A bill that would allow the town of Oak Bluffs to ban rental mopeds is set for a hearing on Beacon Hill this morning.

The home rule petition will come before the Joint Committee on Municipalities and Regional Government at 11 a.m.

The bill, H.1783, is sponsored by Cape and Islands Rep. Dylan Fernandes and would change town bylaws to prohibit the commercial lease or rental of mopeds and motor scooters to the public.

Cape and Islands Sen. Julian Cyr sits on the joint committee.

It has been a long road for the proposed rental moped ban, with many starts, stops and stalls along the way. Last year, the bill was filed late in the legislative session but died in committee after legislators expressed concerns about precedent for other Massachusetts cities and towns.

Moped rental companies also lobbied against the bill.

The bill was refiled at the beginning of the 2019 legislative session. Home rule petitions have a two-year lifespan, meaning this iteration of the bill will also have the 2020 legislative session to move through committees.

Last January, the bill was referred to the committee on municipalities and regional government with a hearing scheduled for April. But the hearing was canceled at the request of towns that had their annual town meetings on the same day.

Vineyard legislative liaison Kaylea Moore said this week that the bill moved through the committee without much trouble last year.

“Depending on the hearing, it will be reported out,” Ms. Moore said. “In the past, it has been reported out favorably.”

Oak Bluffs town administrator Bob Whritenour said the town would be submitting written testimony in support of the bill. The town overwhelmingly approved sending the home rule petition to the statehouse in spring of 2018.

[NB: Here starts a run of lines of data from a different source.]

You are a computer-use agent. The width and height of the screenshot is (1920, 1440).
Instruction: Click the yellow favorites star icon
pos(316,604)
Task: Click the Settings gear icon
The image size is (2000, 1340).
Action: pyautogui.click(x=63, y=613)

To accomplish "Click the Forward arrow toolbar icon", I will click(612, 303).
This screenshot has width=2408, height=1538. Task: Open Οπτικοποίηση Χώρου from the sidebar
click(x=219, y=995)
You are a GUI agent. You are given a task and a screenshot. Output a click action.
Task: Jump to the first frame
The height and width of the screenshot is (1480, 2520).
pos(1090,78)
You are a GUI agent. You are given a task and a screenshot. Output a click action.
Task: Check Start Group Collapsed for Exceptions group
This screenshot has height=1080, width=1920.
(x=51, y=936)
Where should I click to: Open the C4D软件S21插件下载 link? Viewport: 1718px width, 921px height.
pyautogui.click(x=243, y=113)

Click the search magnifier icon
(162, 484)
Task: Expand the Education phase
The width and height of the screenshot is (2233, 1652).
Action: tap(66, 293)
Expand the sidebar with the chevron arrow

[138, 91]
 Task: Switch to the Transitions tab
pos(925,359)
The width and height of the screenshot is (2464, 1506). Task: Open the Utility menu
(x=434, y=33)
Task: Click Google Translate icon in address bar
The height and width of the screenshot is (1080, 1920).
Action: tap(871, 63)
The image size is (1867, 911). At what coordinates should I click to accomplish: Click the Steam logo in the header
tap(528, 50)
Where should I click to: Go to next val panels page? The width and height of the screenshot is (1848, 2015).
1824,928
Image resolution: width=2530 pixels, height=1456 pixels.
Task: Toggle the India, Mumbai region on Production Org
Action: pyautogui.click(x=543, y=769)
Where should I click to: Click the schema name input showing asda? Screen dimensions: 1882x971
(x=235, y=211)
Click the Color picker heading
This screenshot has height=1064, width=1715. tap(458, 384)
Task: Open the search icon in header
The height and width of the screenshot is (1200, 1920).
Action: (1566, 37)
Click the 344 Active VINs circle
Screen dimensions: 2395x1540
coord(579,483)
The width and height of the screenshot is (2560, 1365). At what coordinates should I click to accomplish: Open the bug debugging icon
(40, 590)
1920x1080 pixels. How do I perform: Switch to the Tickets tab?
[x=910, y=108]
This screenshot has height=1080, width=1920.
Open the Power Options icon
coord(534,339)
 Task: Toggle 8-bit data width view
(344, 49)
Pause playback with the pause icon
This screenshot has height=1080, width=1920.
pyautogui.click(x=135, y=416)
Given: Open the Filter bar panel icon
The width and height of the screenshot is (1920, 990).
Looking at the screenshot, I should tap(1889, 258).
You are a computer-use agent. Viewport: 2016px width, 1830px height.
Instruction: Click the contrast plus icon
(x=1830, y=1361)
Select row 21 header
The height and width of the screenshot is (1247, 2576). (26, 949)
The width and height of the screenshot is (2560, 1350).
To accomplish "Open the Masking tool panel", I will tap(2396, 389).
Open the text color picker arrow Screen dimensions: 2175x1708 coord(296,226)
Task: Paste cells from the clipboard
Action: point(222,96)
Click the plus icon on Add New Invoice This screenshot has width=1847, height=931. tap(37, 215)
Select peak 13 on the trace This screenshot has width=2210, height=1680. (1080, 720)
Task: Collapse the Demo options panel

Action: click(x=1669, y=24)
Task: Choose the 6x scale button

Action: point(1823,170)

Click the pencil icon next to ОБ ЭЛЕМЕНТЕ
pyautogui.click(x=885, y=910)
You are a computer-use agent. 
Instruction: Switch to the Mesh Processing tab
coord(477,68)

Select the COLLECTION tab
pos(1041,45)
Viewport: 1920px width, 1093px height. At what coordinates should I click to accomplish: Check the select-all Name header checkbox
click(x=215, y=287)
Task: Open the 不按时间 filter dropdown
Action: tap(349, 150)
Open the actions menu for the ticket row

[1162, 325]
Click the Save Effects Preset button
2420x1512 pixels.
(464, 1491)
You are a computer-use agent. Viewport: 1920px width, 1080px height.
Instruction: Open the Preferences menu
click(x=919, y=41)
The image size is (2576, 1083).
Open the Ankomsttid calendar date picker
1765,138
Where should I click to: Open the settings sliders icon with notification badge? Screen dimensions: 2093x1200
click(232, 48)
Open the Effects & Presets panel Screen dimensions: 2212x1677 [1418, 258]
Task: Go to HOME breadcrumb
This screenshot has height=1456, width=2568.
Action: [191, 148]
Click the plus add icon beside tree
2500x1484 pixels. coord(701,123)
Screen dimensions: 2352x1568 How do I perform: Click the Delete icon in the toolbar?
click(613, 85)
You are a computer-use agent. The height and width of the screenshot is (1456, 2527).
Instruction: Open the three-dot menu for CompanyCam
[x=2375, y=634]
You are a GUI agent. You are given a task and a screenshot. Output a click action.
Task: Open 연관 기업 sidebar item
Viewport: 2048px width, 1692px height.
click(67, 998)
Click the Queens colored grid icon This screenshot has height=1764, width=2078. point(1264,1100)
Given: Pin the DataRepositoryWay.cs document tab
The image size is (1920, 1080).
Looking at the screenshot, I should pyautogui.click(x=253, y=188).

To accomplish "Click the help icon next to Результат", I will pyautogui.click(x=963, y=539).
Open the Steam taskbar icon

“We are aware of it,” Mr. Whritenour said by phone this week speaking about the hearing. “We’re very happy to see the hearing moving forward on this important local determination issue. As you know, the law portends to give the towns actual legal authority to regulate the mopeds, which we don’t have now . . . We would like to see that passed.”

The bill will eventually have to go through three committees in the house and senate before it comes up for a vote.

“There’s a long legislative process,” Ms. Moore said. “This is the beginning.”